Borsheims in Omaha, NE, a subsidiary of Berkshire Hathaway, meets that challenge annually with an all-hands-on-deck approach when it opens its doors each May to all of the company’s shareholders who want to come.

The jewelry store plays host to a cocktail party on Friday night and a shareholder shopping day on Sunday. Both events spill into the mall, which is closed to the public, and into the parking lot. “We really look at this from a hospitality approach,” says Adrienne Fay, director of marketing and business sales. “We want to thank the shareholders for their loyalty and patronage.”

This year there were 100 jewelry, watch and gift vendors, some of whom brought in products for their trunk shows that wouldn’t be seen anywhere else in the U.S., Fay says. “You’ve never seen jewelry cases as packed as they are during Berkshire weekend. We call it our Christmas in May. We do a transaction every 11 seconds during the weekend.”

STAFFING

For weeks leading up to the event, job descriptions blur as every employee plays a role from helping with catering to managing vendors. They hire additional staff for the weekend, ask corporate staff to work the sales floor and bring in runners and cashiers.

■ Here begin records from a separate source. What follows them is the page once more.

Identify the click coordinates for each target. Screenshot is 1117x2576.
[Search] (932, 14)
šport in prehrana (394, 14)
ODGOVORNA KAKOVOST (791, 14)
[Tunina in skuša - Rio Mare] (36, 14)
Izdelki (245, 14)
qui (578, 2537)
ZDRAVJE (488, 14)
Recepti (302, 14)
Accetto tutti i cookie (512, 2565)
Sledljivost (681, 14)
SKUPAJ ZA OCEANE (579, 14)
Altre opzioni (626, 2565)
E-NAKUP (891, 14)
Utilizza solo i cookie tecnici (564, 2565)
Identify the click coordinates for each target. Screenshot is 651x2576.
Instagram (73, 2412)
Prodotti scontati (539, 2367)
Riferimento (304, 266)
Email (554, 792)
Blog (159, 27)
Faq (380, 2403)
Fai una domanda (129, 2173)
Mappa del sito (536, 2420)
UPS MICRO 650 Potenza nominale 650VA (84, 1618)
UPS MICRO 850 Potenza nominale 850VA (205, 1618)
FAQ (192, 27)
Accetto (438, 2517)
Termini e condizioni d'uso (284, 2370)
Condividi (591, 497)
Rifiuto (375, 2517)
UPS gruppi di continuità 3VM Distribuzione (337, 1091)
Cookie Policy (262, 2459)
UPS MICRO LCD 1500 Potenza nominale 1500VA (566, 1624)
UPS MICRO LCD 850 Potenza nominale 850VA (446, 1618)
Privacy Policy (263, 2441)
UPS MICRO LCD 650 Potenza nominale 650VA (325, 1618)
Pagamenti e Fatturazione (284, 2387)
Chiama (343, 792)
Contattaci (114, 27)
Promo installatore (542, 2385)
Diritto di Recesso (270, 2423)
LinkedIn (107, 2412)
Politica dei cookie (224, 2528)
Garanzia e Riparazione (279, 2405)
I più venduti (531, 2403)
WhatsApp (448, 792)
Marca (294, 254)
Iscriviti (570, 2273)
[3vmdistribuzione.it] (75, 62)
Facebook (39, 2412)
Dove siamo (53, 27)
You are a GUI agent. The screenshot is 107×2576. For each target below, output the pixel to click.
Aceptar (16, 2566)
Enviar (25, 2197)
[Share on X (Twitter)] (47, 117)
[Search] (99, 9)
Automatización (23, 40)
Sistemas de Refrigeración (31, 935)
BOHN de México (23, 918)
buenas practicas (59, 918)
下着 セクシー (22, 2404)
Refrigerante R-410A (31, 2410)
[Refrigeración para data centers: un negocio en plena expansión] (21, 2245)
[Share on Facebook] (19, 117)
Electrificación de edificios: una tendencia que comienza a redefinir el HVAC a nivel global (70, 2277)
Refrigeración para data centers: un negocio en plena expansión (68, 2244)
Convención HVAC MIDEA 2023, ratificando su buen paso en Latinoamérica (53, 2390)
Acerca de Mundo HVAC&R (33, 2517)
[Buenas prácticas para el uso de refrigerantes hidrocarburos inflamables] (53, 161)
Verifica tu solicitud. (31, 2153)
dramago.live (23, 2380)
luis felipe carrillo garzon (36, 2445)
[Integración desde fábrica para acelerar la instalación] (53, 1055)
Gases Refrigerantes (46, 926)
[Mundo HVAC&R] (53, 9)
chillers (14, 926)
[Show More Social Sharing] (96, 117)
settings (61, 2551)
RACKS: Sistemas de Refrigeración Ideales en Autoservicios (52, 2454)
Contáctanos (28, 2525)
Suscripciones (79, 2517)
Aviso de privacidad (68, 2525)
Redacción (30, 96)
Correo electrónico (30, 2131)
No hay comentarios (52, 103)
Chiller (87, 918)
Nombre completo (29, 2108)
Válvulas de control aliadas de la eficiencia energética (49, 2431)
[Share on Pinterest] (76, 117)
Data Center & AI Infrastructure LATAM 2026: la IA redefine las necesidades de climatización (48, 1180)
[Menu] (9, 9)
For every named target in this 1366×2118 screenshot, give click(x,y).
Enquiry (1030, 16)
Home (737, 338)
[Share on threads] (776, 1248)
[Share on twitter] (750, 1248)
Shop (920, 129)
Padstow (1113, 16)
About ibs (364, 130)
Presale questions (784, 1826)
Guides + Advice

“The last thing we would want to have is someone standing around and no one able to help them,” says Jaci Stuifbergen, who guides Borsheims’ experiential marketing. “Everyone involved is a representative of Borsheims, from those setting up a large tent to those providing food and beverages. We want every caterer to represent Borsheims well and have the same customer-focused mindset that we do the whole time they are here.”

ENTERTAINMENT

Even though it’s a private event, shareholders are under no obligation to buy jewelry. So creating the right customer experience is vital in this, as in any, event situation. “Whether it’s a regular trunk show or during this event, the thing we want to provide is a really great experience,” Stuifbergen says. “We know they could buy this jewelry from other stores or on the Internet, but what we have to offer are customer service and knowledgeable staff. Complimentary alcohol never hurts!” she says.

It might be the only chance to convert shoppers. “It’s such a destination store that for a lot of people, this is the only time in the year, or maybe in a decade, that they come here,” Stuifbergen says. They set up two bars and two buffet lines in the parking lot under the biggest tent they can rent. Sunday’s party often features Bershire Hathaway CEO and Chairman Warren Buffett playing bridge or table tennis with Bill Gates, Microsoft founder. There’s also a live band and a magician. On Friday night, the caterer serves more than 25,000 meatballs.

BRAND IDENTITY

The shareholders, who are Warren Buffett groupies, want to buy anything that’s affiliated with him, from pearl strands with his signature on the clasp and diamonds with his signature laser-inscribed inside to affordable gift products stamped with his face or the company logo. Last year, they used a custom etching machine to inscribe personal messages inside the diamonds while customers waited.

DEBRIEFING

Almost immediately after the event, everyone in the company is asked for input and feedback, which is compiled into a seven or eight page document and carefully analyzed. Feedback has led to changes like improved security and gift bags for vendors as a token of appreciation.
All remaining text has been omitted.